Varzil ließ sich nicht anmerken, wie erschrocken er war. Das Glitzern in Eduins Augen gefiel ihm nicht, ebenso wenig wie die feindseligen Worte des älteren Jungen. Sein Unbehagen gegenüber Eduin kehrte zurück.
»Ich habe nur getan, was nötig war«, sagte er leise. »Ich erwarte keine Belohnung.«
Nun wurde Eduins Ton regelrecht höhnisch. »Wenn du weißt, was gut für dich ist, wirst du dich in Zukunft von Carlo fern halten.«
»Was geht es dich an?« Die Worte waren aus Varzil herausgeplatzt, bevor er darüber nachdenken konnte. Zorn rührte sich in seinem Bauch.
Vielleicht, so erkannte er, mochte er Eduin deshalb nicht, weil er die Abneigung des anderen spürte.

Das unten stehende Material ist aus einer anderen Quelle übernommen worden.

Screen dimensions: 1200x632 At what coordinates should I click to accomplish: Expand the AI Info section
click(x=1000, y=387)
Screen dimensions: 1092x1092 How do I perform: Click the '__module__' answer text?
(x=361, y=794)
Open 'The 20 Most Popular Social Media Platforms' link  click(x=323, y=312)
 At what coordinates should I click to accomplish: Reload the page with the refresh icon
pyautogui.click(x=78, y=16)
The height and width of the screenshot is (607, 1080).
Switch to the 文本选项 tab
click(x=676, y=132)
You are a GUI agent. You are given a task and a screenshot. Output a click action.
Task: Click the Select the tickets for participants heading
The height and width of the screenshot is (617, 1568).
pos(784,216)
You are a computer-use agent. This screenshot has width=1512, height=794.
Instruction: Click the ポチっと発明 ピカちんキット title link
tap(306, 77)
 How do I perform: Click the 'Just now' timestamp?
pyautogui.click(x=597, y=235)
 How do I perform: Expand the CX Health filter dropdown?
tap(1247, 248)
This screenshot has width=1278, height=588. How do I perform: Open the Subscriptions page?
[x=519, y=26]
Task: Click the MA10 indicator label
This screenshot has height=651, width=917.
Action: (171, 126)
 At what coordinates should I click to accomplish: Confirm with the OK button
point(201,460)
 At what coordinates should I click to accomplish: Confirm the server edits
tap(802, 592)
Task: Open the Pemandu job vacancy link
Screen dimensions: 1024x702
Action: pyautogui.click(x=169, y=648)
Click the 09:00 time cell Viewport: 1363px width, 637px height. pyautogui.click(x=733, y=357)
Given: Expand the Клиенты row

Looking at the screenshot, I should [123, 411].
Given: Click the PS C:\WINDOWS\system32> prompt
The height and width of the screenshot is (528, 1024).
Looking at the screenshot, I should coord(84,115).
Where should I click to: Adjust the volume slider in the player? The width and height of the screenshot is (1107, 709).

Aber warum? Er stellte keine Gefahr für Eduins Position im Turm dar, und er wusste auch nichts von einer Fehde zwischen ihren Familien. Bei Zandrus Skorpionen, er wusste nicht einmal, wer Eduins Vater war! Was konnte das also schon bedeuten?
Eduin kam einen Schritt näher. Er war einen Kopf größer als Varzil und starrte nun wütend auf ihn herab. Er fletschte die Zähne und stieß Varzil mit dem Finger vor die Brust. Das wäre unter allen Umständen eine aggressive Geste gewesen, aber für Telepathen, die an körperliche Zurückhaltung gewöhnt waren, war es eine offene Beleidigung.
Varzil war vielleicht neu im Turm, aber nicht so neu, dass er das nicht wusste. Er war sich unangenehm bewusst, dass sie hier allein waren und Eduin nicht nur älter und größer, sondern auch schwerer war als er. Er war nie ein Kämpfer gewesen; falls Eduin vorhatte, diesen Streit mit Fäusten statt mit Worten auszutragen, wäre Varzils einzige Möglichkeit die Flucht. Und auch das würde das Unvermeidliche nur hinauszögern.
»Halte dich raus.« Eduin spuckte die Worte geradezu aus. »Niemand hat dich hier gewollt, aber da wir uns jetzt doch mit dir abgeben müssen, solltest du wenigstens dort bleiben, wo du hingehörst. Nämlich weit weg von mir und von Carolin Hastur.«
Varzils Gedanken kamen plötzlich zum Stillstand. Eduin sagte ihm, dass Carolin sein persönliches Eigentum war und er keine anderen Freundschaften tolerieren würde. Die beiden waren keine Geliebten – Varzil hätte das gewusst, denn die Leute im Turm waren nicht prüde; das war ihm schon am ersten Abend klar geworden, als Cerriana und Richardo zusammen weggegangen waren.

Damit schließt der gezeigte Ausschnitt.